- [Your objective]
Once the line containing "Task: Open the Dashboard menu item" is found, return it and every line that follows, up to and including the final line of the material, exactly as written.
Start of Block
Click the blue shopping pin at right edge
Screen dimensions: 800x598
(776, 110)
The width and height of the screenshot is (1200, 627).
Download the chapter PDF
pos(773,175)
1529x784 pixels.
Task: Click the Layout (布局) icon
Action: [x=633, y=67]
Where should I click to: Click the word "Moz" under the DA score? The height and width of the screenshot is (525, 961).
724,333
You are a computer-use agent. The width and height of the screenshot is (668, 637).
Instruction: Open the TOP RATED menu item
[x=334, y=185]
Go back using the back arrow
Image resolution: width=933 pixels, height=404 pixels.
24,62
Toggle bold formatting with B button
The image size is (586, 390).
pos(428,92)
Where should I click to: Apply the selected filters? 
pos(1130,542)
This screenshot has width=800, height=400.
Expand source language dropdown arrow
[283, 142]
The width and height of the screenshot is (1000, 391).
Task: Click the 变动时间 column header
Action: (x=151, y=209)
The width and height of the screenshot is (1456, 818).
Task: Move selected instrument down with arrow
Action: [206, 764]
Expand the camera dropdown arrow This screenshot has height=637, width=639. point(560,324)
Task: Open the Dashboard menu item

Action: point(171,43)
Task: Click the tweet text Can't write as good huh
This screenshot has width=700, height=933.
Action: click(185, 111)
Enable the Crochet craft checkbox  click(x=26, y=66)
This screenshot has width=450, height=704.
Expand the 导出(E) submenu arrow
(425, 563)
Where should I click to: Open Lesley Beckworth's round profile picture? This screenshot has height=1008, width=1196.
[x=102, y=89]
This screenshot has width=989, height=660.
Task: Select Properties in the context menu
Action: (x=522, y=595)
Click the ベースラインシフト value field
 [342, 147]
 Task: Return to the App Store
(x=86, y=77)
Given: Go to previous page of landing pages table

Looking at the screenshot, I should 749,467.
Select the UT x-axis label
End of Block
- [Solution to the problem]
Task: Open the Dashboard menu item

Action: point(171,43)
Task: Click the tweet text Can't write as good huh
This screenshot has width=700, height=933.
Action: click(185, 111)
Enable the Crochet craft checkbox  click(x=26, y=66)
This screenshot has width=450, height=704.
Expand the 导出(E) submenu arrow
(425, 563)
Where should I click to: Open Lesley Beckworth's round profile picture? This screenshot has height=1008, width=1196.
[x=102, y=89]
This screenshot has width=989, height=660.
Task: Select Properties in the context menu
Action: (x=522, y=595)
Click the ベースラインシフト value field
 [342, 147]
 Task: Return to the App Store
(x=86, y=77)
Given: Go to previous page of landing pages table

Looking at the screenshot, I should 749,467.
Select the UT x-axis label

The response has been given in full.